Clinical Characteristics of Ten Patients With Hepatitis‐associated Aplastic Anemia
| Patient ID | Age (years) | Median TL (kilobases) | Peak ALT (U L−1) | Peak AST (U L−1) | Total bilirubin (mg dL−1) | Liver biopsy performed | Hepatitis to AA interval (months) | AA severity | Cytogenetics | PNH flow cytometry* | AA therapy |
|---|---|---|---|---|---|---|---|---|---|---|---|
| 484.01 | 8 | 5.9 | 3,461 | 4,551 | 25.6 | Yes | 1 | SAA | Normal | Negative | IST |
| 466.01 | 12 | 6.7 | 2,586 | 1,639 | 9.3 | Yes | 4 | VSAA | Normal | Minor (<1%) | IST |
| 274.01 | 5 | 6.9 | 1,607 | 3,434 | 11.8 | Yes | 3 | SAA | Normal | n/a | Allo‐BMT |
| 487.01 | 8 | 6.9 | 1,711 | 2,296 | 21.6 | Yes | 1 | SAA | Normal | Minor (<1%) | IST |
| 492.01 | 10 | 7.6 | 2,592 | 1,775 | 13.1 | No | 0.5 | SAA | Normal | Negative | Allo‐BMT |
| 412.01 | 17 | 8.3 | 3,431 | 6,707 | 52 | Yes | Diagnosed concurrently | SAA | Normal | 1.40% | Died prior to therapy |
| 409.01 | 7 | 9.1 | 2,814 | 3,471 | 19 | Yes | 2 | SAA | Normal | Negative | Allo‐BMT |
| 369.01 | 7 | 9.2 | 3,286 | 2,025 | 4.7 | Yes | Diagnosed concurrently | VSAA | Normal | Negative | Allo‐BMT |
| 275.01 | 11 | 9.4 | 865 | 391 | 1.6 | No | Diagnosed concurrently | SAA | Normal | Minor (<1%) | Allo‐BMT |
| 450.01 | 3 | 9.8 | 1,030 | 599 | 0.9 | No | Diagnosed concurrently | VSAA | Normal | Negative | IST |
TL, telomere lengths; ALT, alanine aminotransferase; AST, aspartate aminotransferase; SAA, severe AA; VSAA, very severe AA; PNH, paroxysmal nocturnal hemoglobinuria; Allo‐BMT, allogeneic bone marrow transplant; IST, immunosuppression therapy. *, PNH clone size as measured by the % of CD55‐ and CD59‐negative granulocytes.
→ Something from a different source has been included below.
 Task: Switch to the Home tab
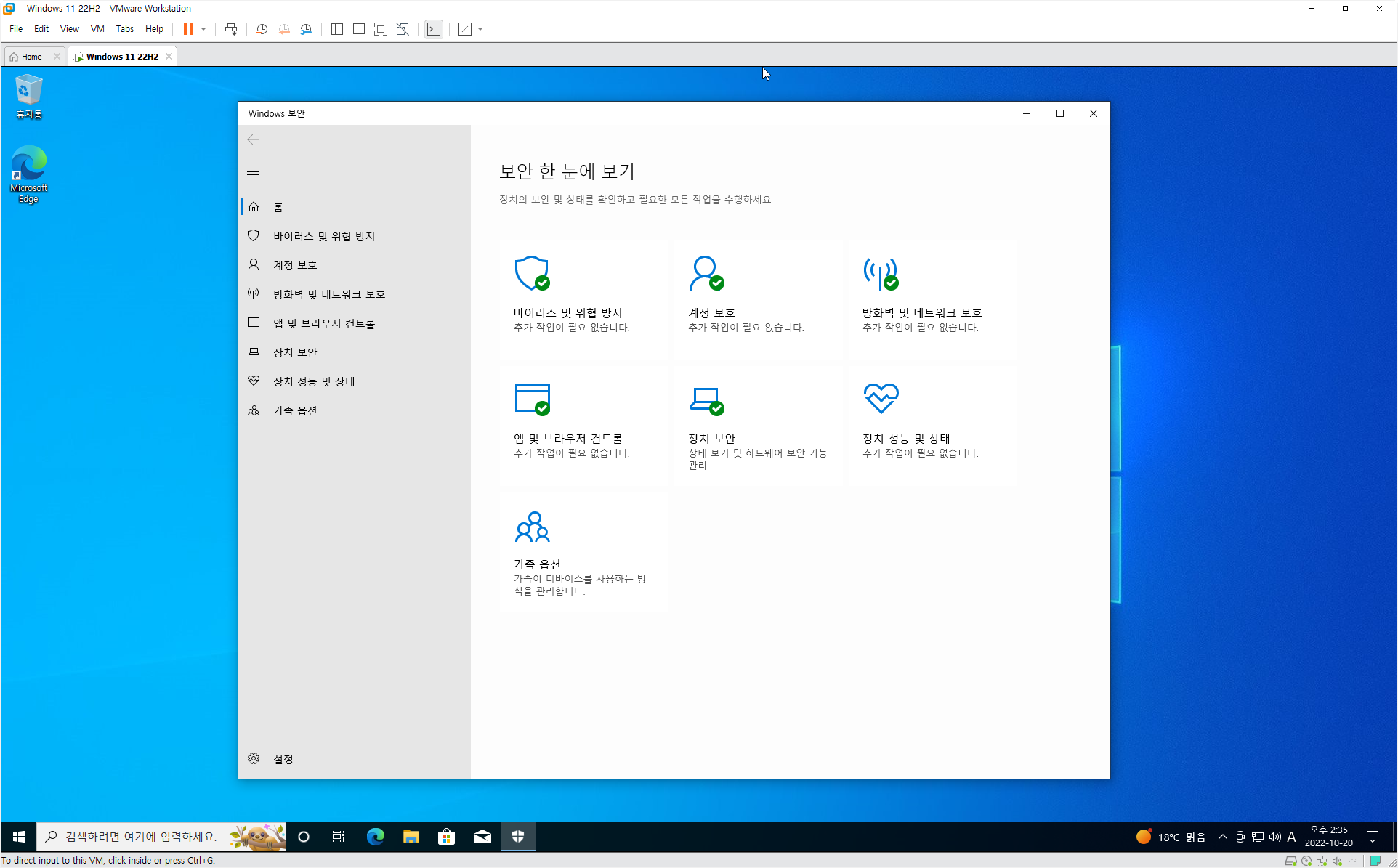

Figure 1Disrupted lymphocyte homeostasis in hepatitis‐associated acquired aplastic anemia is associated with short telomeres. A. A scatter plot depicting median telomere length in kilobases (kb) on the Y axis, plotted against the patients’ age in years on the X axis. Values for patients with hepatitis‐associated aplastic anemia (HAA) are shown with white triangles, and those for idiopathic aplastic anemia (IAA) are shown with gray circles. For comparison, values for patients with genetically confirmed dyskeratosis congenita (DC) are shown with black squares. The solid line in the figure indicates the 50th percentile of normal median telomere length for age‐matched controls. The regression lines for HAA and AA patients are shown as a large dashed and small dashed lines, respectively. B. Shown are the lymphocyte counts within the specified lymphocyte subsets in patients with HAA (white triangles), IAA (gray circles), and age‐matched normal controls (white rectangles), including: absolute total lymphocyte count; CD3+ T cells; CD3+CD4+ T cells; CD3+CD8+ T cells; and CD19+ B cells. The horizontal black bars represent the median for each lymphocyte population. For total lymphocytes as well as for all T lymphocyte subsets, HAA patients showed significant differences compared to IAA patients; for each intergroup comparison, the corresponding p‐value is listed above the bracket. C. A scatter plot depicting median telomere length in kilobases (kb) on the X axis plotted against the patients’ absolute lymphocyte count on the Y axis; regression line is shown as a black line. All AA patients are included.